04:09Une ancienne employée assure qu'elle n'avait pas le choix que de suivre les instructions des autorités.
04:14C'était triste. Ils arrivaient ici tout effrayés.
04:23Combien d'enfants vous aviez ?
04:24Il y en avait beaucoup. On ne pouvait plus les compter.
04:30Et combien arrivaient par jour ?
04:32Leur nombre augmentait beaucoup. Parfois, on en recevait plus d'un par jour.
04:35Ils arrivaient dans des voitures militaires. Ils passaient quelques temps avec nous.
04:39Et ensuite, les services de sécurité les reprenaient. On n'a jamais su où ils étaient emmenés.
04:43SOS Village d'Enfants a fait savoir qu'ils avaient ouvert une enquête.
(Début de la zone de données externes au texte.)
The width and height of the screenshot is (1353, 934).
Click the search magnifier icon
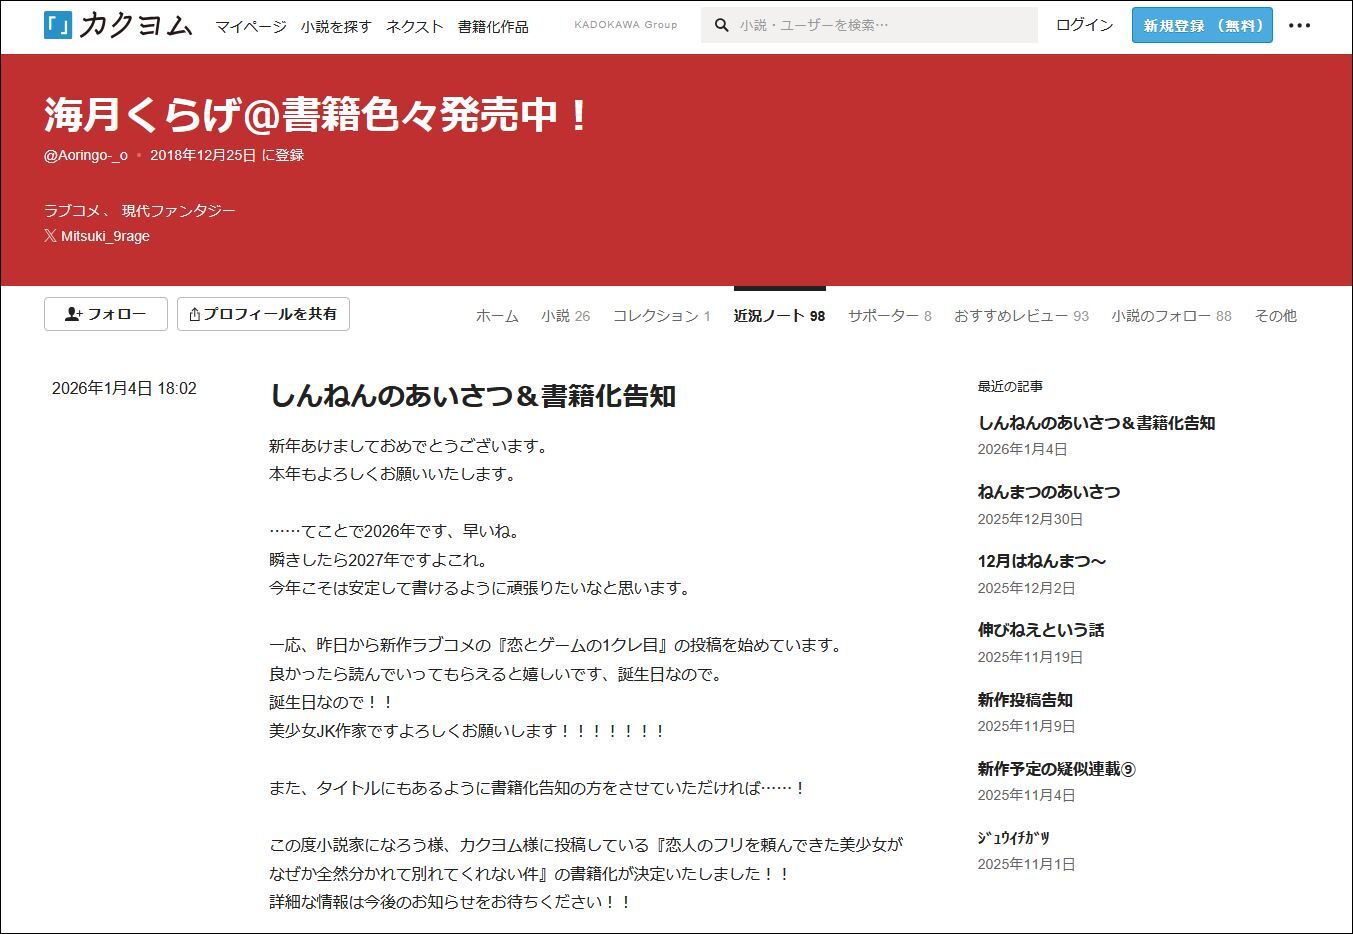pos(722,25)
04:49Dans un communiqué, l'organisation condamne ces pratiques.
04:53Cela n'aurait jamais dû se produire.
04:55Nous reconnaissons que malgré nos meilleures intentions,
04:58certaines décisions prises au cours de cette période n'ont pas été à la hauteur des standards que nous nous fixons.
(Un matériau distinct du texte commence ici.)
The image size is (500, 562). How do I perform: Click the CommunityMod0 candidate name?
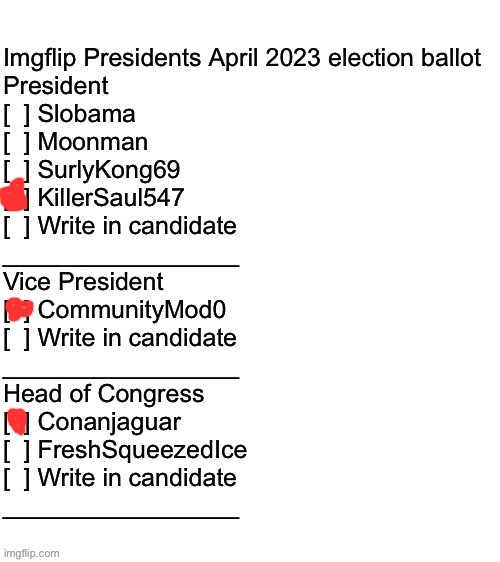coord(132,310)
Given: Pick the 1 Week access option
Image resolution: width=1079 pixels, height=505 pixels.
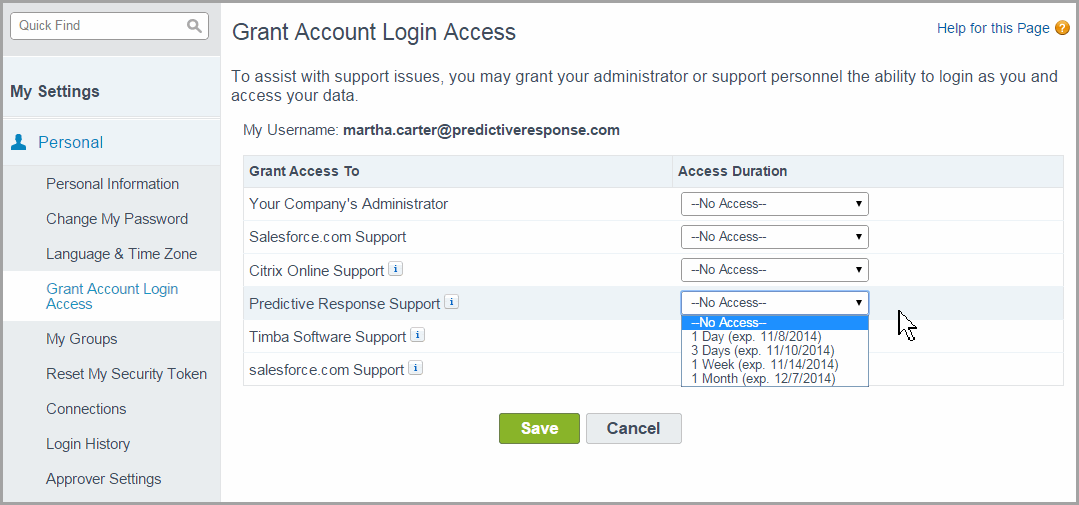Looking at the screenshot, I should click(763, 365).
05:02Nous tirons des leçons de ces manquements et avons pris des mesures concrètes pour empêcher qu'ils ne se reproduisent.
05:08Après leur passage dans les foyers, que sont-ils devenus ?
05:10Les plus jeunes ont-ils été adoptés illégalement ?
05:14Les plus grands, envoyés à l'armée, sont-ils morts ?
05:18Depuis mai 2025, une soixantaine seulement a été retrouvée dans les centres d'accueil.
05:23Un an après la chute de Bachar al-Assad, l'ouverture des prisons et des orphelinats,
05:28l'espoir s'amenuise pour les familles.
05:31Malak Ahmed Oda cherche toujours Maher, son fils arrêté dans son école en 2012.
05:36Voilà Maher. C'était le jour de sa disparition.
05:41Je l'avais emmené au collège.
05:43On a pris des photos dans le parc car il avait des nouveaux vêtements.
05:49Maher avait 14-15 ans quand il a disparu.
05:52Je l'ai cherché partout et je n'ai pas trouvé la moindre trace de lui.
05:56A la libération, je l'ai cherché dans les prisons, dans les orphelinats,
06:05même dans des centres de détention pour jeunes.
06:07Et je n'ai rien trouvé.
06:13En tant que mère qui a déjà perdu plusieurs fils, je désespère.
06:17Mais au fond de mon cœur, quelque chose me dit que je vais bientôt le retrouver.